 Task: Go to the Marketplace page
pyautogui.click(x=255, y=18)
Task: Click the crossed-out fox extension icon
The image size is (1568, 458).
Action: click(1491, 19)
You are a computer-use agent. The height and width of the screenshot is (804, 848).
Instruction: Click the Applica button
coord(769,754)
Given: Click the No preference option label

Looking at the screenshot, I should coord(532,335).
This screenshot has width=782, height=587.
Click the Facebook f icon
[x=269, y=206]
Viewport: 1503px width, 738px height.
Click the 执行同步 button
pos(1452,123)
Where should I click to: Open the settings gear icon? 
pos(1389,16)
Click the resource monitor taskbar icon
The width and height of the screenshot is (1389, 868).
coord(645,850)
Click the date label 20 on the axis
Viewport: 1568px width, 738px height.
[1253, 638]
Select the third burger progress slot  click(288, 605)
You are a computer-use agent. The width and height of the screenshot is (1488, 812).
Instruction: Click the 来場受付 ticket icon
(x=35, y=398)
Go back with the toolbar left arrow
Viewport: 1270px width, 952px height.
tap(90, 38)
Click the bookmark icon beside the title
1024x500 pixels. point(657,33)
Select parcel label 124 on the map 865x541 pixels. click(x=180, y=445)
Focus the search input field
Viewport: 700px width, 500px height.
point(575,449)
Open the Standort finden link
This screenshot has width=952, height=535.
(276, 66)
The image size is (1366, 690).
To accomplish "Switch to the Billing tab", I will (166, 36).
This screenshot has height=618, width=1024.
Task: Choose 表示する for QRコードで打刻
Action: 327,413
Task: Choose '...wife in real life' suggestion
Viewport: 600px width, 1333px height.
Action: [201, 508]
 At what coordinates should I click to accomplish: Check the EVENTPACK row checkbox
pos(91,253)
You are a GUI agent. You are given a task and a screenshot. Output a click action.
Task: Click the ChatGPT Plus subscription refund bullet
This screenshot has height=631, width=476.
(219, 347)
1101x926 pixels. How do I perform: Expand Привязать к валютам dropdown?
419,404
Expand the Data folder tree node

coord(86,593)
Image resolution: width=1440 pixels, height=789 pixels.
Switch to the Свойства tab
# # # # # # #
**Exercise details**
Give the lines above as a Markdown table with two columns, "No." for the row number and "Line" for the line itself. Leave out blank lines.

**Written solution**
| No. | Line |
|---|---|
| 1 |  Task: Go to the Marketplace page |
| 2 | pyautogui.click(x=255, y=18) |
| 3 | Task: Click the crossed-out fox extension icon |
| 4 | The image size is (1568, 458). |
| 5 | Action: click(1491, 19) |
| 6 | You are a computer-use agent. The height and width of the screenshot is (804, 848). |
| 7 | Instruction: Click the Applica button |
| 8 | coord(769,754) |
| 9 | Given: Click the No preference option label |
| 10 | Looking at the screenshot, I should coord(532,335). |
| 11 | This screenshot has width=782, height=587. |
| 12 | Click the Facebook f icon |
| 13 | [x=269, y=206] |
| 14 | Viewport: 1503px width, 738px height. |
| 15 | Click the 执行同步 button |
| 16 | pos(1452,123) |
| 17 | Where should I click to: Open the settings gear icon?  |
| 18 | pos(1389,16) |
| 19 | Click the resource monitor taskbar icon |
| 20 | The width and height of the screenshot is (1389, 868). |
| 21 | coord(645,850) |
| 22 | Click the date label 20 on the axis |
| 23 | Viewport: 1568px width, 738px height. |
| 24 | [1253, 638] |
| 25 | Select the third burger progress slot  click(288, 605) |
| 26 | You are a computer-use agent. The width and height of the screenshot is (1488, 812). |
| 27 | Instruction: Click the 来場受付 ticket icon |
| 28 | (x=35, y=398) |
| 29 | Go back with the toolbar left arrow |
| 30 | Viewport: 1270px width, 952px height. |
| 31 | tap(90, 38) |
| 32 | Click the bookmark icon beside the title |
| 33 | 1024x500 pixels. point(657,33) |
| 34 | Select parcel label 124 on the map 865x541 pixels. click(x=180, y=445) |
| 35 | Focus the search input field |
| 36 | Viewport: 700px width, 500px height. |
| 37 | point(575,449) |
| 38 | Open the Standort finden link |
| 39 | This screenshot has width=952, height=535. |
| 40 | (276, 66) |
| 41 | The image size is (1366, 690). |
| 42 | To accomplish "Switch to the Billing tab", I will (166, 36). |
| 43 | This screenshot has height=618, width=1024. |
| 44 | Task: Choose 表示する for QRコードで打刻 |
| 45 | Action: 327,413 |
| 46 | Task: Choose '...wife in real life' suggestion |
| 47 | Viewport: 600px width, 1333px height. |
| 48 | Action: [201, 508] |
| 49 |  At what coordinates should I click to accomplish: Check the EVENTPACK row checkbox |
| 50 | pos(91,253) |
| 51 | You are a GUI agent. You are given a task and a screenshot. Output a click action. |
| 52 | Task: Click the ChatGPT Plus subscription refund bullet |
| 53 | This screenshot has height=631, width=476. |
| 54 | (219, 347) |
| 55 | 1101x926 pixels. How do I perform: Expand Привязать к валютам dropdown? |
| 56 | 419,404 |
| 57 | Expand the Data folder tree node |
| 58 | coord(86,593) |
| 59 | Image resolution: width=1440 pixels, height=789 pixels. |
| 60 | Switch to the Свойства tab |